* **What to do**: Please go line by line through the material and copy each one containing the word "computer".

************

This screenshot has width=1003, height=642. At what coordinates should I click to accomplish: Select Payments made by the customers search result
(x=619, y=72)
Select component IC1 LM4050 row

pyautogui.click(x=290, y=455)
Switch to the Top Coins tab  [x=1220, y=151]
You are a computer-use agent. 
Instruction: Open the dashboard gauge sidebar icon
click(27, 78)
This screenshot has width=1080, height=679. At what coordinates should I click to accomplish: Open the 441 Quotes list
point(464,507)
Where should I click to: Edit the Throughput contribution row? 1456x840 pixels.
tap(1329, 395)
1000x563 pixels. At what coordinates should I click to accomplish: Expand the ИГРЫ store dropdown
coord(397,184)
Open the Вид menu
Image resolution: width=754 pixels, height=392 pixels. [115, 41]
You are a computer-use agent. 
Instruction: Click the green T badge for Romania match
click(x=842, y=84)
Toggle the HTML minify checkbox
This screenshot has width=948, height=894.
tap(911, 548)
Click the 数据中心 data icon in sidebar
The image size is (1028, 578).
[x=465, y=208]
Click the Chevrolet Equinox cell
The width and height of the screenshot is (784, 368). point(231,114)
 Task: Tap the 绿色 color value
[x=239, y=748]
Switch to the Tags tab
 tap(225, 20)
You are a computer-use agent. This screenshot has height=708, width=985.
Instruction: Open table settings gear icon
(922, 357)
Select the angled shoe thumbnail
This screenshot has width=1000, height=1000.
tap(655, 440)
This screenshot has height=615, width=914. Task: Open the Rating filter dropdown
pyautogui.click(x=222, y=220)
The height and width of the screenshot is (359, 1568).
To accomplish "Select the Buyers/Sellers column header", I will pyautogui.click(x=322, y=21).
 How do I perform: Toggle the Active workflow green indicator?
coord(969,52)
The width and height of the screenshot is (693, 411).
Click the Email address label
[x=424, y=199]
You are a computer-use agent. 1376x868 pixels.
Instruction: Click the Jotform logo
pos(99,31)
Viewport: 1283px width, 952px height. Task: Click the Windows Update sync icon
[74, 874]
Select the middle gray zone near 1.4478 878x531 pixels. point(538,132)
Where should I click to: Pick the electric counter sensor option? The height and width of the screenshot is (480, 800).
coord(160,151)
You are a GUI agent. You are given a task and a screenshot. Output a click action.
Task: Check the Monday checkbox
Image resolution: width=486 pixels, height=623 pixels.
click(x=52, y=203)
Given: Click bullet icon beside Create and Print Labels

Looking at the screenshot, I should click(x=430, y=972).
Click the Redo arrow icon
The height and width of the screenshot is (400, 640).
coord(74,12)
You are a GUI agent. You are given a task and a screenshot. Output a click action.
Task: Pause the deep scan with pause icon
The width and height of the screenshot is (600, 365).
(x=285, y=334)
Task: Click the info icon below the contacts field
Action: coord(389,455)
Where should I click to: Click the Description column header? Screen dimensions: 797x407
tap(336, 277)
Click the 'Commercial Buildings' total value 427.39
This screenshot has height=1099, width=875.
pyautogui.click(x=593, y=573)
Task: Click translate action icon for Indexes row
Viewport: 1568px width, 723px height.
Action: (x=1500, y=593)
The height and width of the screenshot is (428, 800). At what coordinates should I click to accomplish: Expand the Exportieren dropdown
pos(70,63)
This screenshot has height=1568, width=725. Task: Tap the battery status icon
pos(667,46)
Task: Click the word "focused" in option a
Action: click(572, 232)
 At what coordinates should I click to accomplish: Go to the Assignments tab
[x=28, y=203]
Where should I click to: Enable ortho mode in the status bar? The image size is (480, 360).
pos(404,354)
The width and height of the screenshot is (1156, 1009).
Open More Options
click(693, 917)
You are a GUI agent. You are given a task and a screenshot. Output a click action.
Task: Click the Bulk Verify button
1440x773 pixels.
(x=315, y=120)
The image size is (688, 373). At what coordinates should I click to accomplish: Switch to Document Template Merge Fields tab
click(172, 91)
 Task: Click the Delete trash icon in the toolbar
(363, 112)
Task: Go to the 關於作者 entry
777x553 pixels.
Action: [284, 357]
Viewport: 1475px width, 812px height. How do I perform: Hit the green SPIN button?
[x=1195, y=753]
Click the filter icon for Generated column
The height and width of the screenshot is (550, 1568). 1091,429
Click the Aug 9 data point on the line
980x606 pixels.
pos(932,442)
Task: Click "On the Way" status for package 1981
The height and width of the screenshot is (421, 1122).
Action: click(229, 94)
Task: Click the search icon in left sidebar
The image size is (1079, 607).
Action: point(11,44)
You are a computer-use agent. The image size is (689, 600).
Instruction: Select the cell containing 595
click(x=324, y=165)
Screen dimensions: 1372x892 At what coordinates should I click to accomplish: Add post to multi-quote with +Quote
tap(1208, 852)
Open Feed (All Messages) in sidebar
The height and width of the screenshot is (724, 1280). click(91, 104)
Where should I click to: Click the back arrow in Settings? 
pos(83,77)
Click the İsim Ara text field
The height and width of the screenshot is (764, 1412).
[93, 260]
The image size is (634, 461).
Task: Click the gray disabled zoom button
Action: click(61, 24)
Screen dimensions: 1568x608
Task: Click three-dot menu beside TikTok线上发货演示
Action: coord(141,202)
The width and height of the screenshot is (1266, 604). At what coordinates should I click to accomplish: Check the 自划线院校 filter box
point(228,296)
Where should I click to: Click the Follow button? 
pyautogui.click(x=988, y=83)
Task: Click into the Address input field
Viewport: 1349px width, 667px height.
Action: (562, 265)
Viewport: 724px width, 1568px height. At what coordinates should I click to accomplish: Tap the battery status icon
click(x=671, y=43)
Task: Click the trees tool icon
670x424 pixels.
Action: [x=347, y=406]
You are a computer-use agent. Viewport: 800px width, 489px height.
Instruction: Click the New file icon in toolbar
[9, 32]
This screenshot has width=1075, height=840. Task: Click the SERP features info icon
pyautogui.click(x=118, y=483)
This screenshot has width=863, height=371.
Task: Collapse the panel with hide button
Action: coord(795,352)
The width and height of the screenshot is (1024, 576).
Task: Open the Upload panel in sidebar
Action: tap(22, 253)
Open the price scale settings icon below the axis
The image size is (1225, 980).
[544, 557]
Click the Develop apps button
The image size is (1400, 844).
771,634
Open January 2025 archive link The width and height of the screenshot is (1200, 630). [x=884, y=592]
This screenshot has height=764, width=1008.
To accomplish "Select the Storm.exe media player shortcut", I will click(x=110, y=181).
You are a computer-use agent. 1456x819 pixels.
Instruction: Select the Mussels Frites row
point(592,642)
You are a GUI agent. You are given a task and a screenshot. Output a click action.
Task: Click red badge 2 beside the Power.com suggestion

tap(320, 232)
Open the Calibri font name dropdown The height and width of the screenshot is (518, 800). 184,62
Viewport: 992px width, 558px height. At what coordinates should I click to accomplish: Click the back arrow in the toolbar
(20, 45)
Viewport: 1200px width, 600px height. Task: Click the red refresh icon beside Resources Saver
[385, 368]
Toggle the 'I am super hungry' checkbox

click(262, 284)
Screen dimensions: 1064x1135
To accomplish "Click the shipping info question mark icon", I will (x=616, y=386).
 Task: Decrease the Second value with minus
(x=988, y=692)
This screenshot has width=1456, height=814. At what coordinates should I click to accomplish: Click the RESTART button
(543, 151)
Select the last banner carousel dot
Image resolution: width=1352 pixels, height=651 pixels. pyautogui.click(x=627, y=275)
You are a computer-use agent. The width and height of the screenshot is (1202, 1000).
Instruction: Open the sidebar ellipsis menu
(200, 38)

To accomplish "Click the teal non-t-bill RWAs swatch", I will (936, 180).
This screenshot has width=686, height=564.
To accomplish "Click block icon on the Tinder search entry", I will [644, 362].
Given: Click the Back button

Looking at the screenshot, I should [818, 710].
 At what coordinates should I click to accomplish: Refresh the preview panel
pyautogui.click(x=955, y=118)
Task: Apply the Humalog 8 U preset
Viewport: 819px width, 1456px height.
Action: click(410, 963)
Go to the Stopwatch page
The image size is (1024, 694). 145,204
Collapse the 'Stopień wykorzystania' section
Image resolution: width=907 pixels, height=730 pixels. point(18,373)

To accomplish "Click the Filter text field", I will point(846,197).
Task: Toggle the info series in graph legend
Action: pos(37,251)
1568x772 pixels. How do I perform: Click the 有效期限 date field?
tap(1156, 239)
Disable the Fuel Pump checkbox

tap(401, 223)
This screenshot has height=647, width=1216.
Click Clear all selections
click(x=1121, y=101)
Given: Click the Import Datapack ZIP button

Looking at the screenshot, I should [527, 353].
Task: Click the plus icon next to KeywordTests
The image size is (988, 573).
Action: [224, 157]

************

* **Solution to the problem**:
You are a computer-use agent. 
You are a computer-use agent. 
You are a computer-use agent. This screenshot has height=708, width=985.
You are a computer-use agent. 1376x868 pixels.
You are a computer-use agent. The image size is (689, 600).
You are a computer-use agent. Viewport: 800px width, 489px height.
You are a computer-use agent. 1456x819 pixels.
You are a computer-use agent. The width and height of the screenshot is (1202, 1000).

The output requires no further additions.